As consequências do aquecimento global, como o aumento da frequência de eventos climáticos extremos, não são uma ameaça para o futuro. São, neste momento, sentidas em várias partes do mundo, como a seca severa que atinge grande parte do Brasil, os recordes de calor no Canadá e as enxurradas que varreram diversas cidades da Alemanha e da China.

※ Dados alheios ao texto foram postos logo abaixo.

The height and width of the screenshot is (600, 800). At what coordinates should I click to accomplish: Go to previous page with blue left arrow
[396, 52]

Os alertas sobre a urgência de providências globais coordenadas aparecem de forma contundente no relatório divulgado no início da semana passada pelo Painel Intergovernamental sobre o Clima (IPCC), da Organização das Nações Unidas (ONU), elaborado por mais de 200 cientistas de 66 países, inclusive do Brasil.

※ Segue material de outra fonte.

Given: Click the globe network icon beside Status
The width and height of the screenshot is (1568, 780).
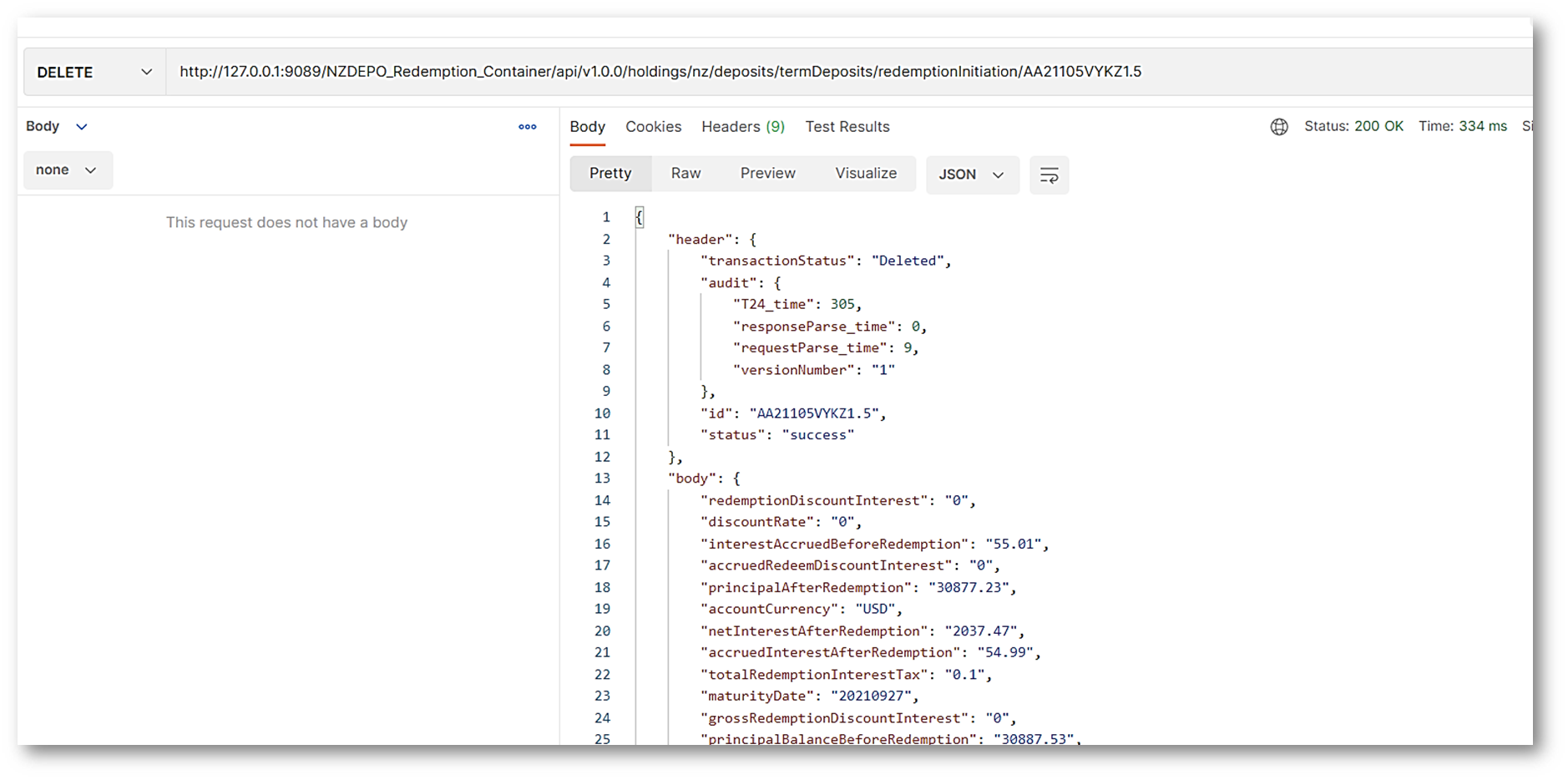Looking at the screenshot, I should (x=1278, y=127).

É uma realidade que bate hoje à porta da humanidade e uma questão, no limite, que trata do grau de hostilidade que as gerações seguintes encontrarão na Terra
Categórico, o estudo conclui ser irrefutável que as ações do homem estão por trás de mudanças climáticas sem precedente, irreversíveis e inevitáveis. Assim, não seria mais possível paralisar esta marcha de transformações atmosféricas, mas no máximo mitigá-la. Febril, o planeta pede socorro, na forma de ações coordenadas do poder público, da sociedade e de cada cidadão para reduzir a emissão de gases causadores do efeito estufa e impedir aumento ainda maior das temperaturas nas próximas décadas, com reflexos potencialmente catastróficos para a humanidade.

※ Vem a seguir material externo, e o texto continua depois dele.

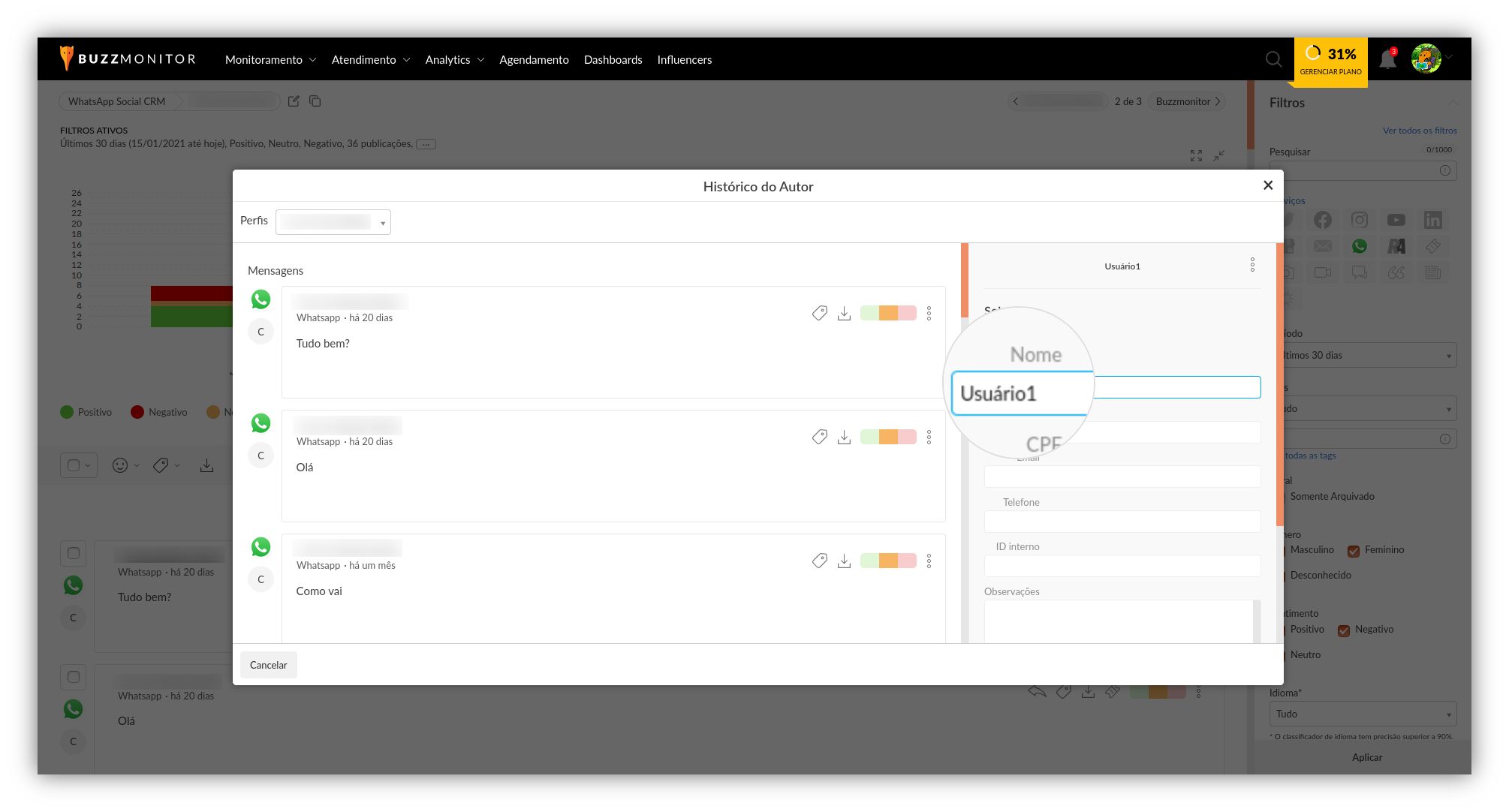
Task: Click 'Ver todos os filtros' link
Action: click(1419, 131)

Os cenários previstos para o mundo, para o Brasil e para a região onde fica o Rio Grande do Sul são preocupantes. Em grande parte do país, há tendência de aumento de episódios de secas, o que seria um desastre para o agronegócio e a produção de alimentos, com reflexos inequívocos no PIB. Para o Estado, maiores temperaturas e chuvas mais recorrentes levariam a inundações, com uma espécie de tropicalização do clima local, gerando um cenário mais propício para doenças de relativa baixa prevalência no território gaúcho. Tragédias climáticas, é preciso ressaltar, costumam atingir mais as populações vulneráveis.
Evitar as mais dramáticas conjunturas requer um grande esforço para cumprir as metas de redução de gases poluentes pelo mundo estabelecidas pelo Acordo de Paris. Mas a janela para isso ser possível, alerta o documento, é mais estreita a cada dia. O limite de aumento de 1,5ºC de aquecimento global a partir da era pré-industrial, estimam agora os cientistas, pode ser alcançado em 2030, uma década antes do previsto anteriormente.
No caso do Brasil, a mais premente tarefa, essencialmente a cargo do governo federal, tanto em medidas quanto na mudança de discurso, é deter o desmatamento da Amazônia. Mas o empenho deve ser de cada Estado e cidade, na busca por uma mudança de modelo econômico e energético. Essa conversão, no entanto, merece ser encarada não como uma ameaça, mas como uma chance a ser aproveitada. O desafio de buscar formas de viver e produzir de maneira mais sustentável abre inúmeras oportunidades pela agregação de valor, geração de novas tecnologias e inovação rumo a uma economia de baixo carbono. O Brasil é referência em várias dessas áreas, mas precisa ter lideranças sensatas que compreendam o alerta, não tratem as conclusões do painel como mero alarmismo e trabalhem para que o país, para benefício próprio e do mundo, se engaje de maneira ordenada neste objetivo.
A conferência sobre o clima marcada para Glasgow, na Escócia, em novembro, é uma chance para formar consensos em torno de metas mais ambiciosas. Não se trata de uma questão ideológica, abstrata e distante. É uma realidade que bate hoje à porta da humanidade e uma questão, no limite, que trata do grau de hostilidade que as gerações seguintes encontrarão na Terra.